Many digital artists want to explore the immersive art space, like the Calcutta-based Varun Desai, who showcased a unique take on “digital reality” at the India Art Fair last year. He has been using Apple LiDar scanning in his art and hopes to take it further with the Vision Pro.

Desai says, “Things such as sculpting and 360° images, video and even audio when paired with Apple Spatial Audio become much more intuitive to create because you’re already building within an immersive environment. It’s like a visual studio of an endless size is at your disposal.”
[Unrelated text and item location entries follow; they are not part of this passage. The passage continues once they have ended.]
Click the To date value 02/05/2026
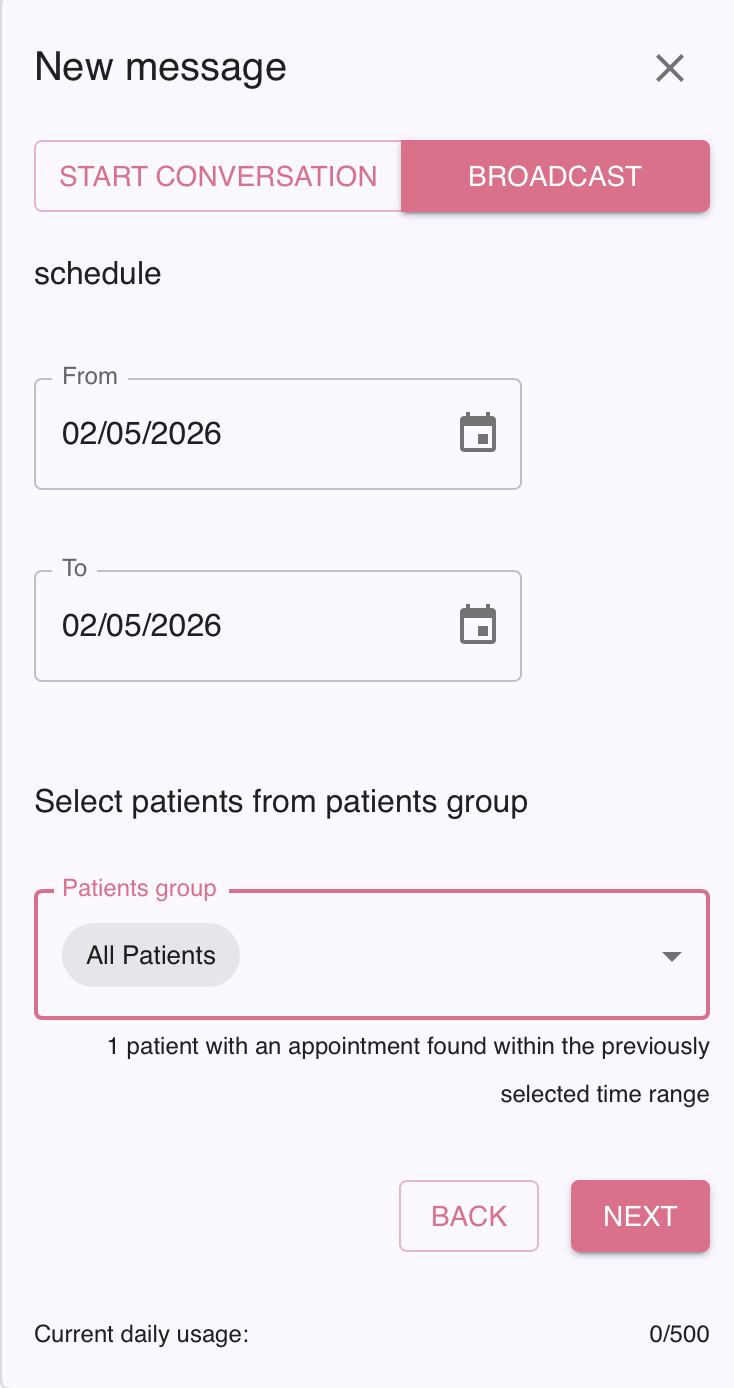Screen dimensions: 734x1388 click(x=142, y=626)
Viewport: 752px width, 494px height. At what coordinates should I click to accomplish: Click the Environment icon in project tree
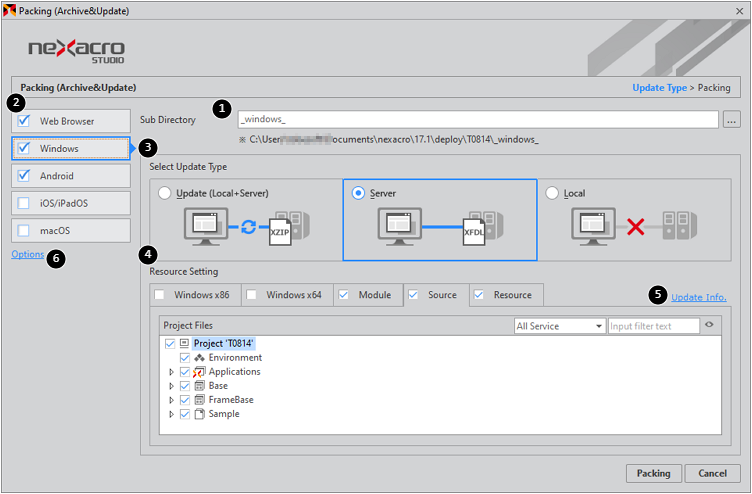200,358
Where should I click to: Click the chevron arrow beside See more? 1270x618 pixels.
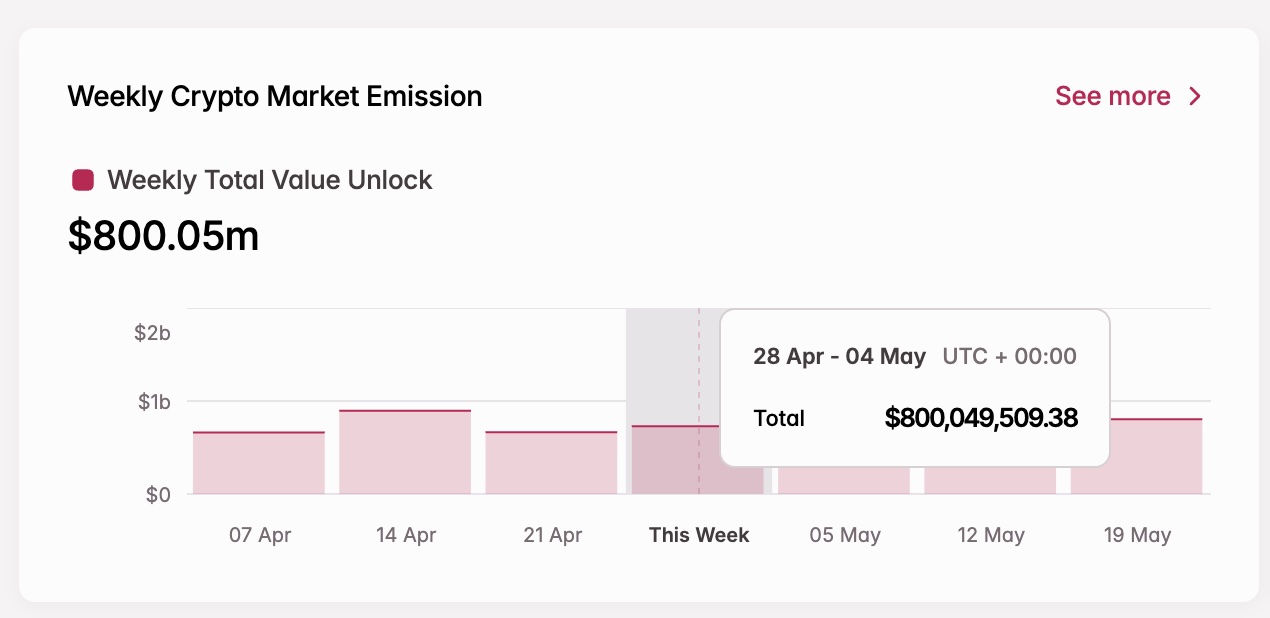pyautogui.click(x=1194, y=96)
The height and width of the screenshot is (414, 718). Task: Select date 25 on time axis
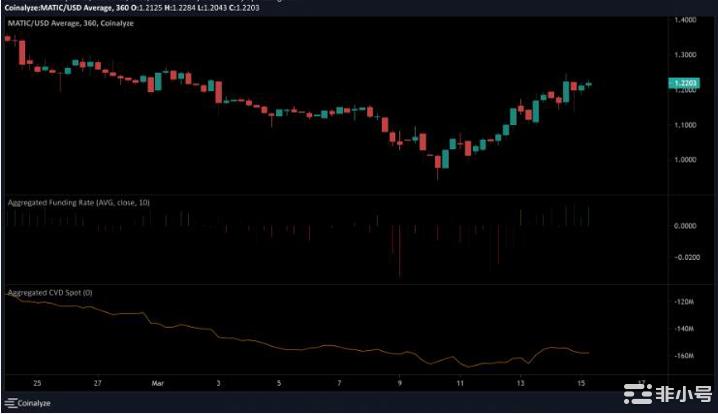[38, 381]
Several companies are trying to capture the immersive art space. The London-based digital Acute Art has been dabbling in VR as well as augmented reality with projects such as Ho Tzu Nyen, Hilma af Klint and Mark Leckey. A mention should also be made of Anish Kapoor’s “Into Yourself, Fall”, an early attempt in this space. Jordan Wolfson, known for sculpture, installation and photography, turned up with “Real Violence” at the 2017 Whitney Biennial with its graphic depiction of the artist attacking a stranger on the street. Jon Rafman’s “View of Pariser Platz” has depicted Berlin Square being eaten up by an apocalyptic explosion.

Ganguly appears serious about taking India to the global stage. “There are so many art styles in India, especially traditional ones that are ripe and ready to be picked up for immersive/interactive experiences. We have been in discussions with a few Indian artists but, of course, the more the merrier. In Japan, you have this set of islands known as art islands where you go just to experience art from different old and contemporary artists. I would love to see such destinations of our own supplemented by this new layer of immersion and interaction,” he sums up.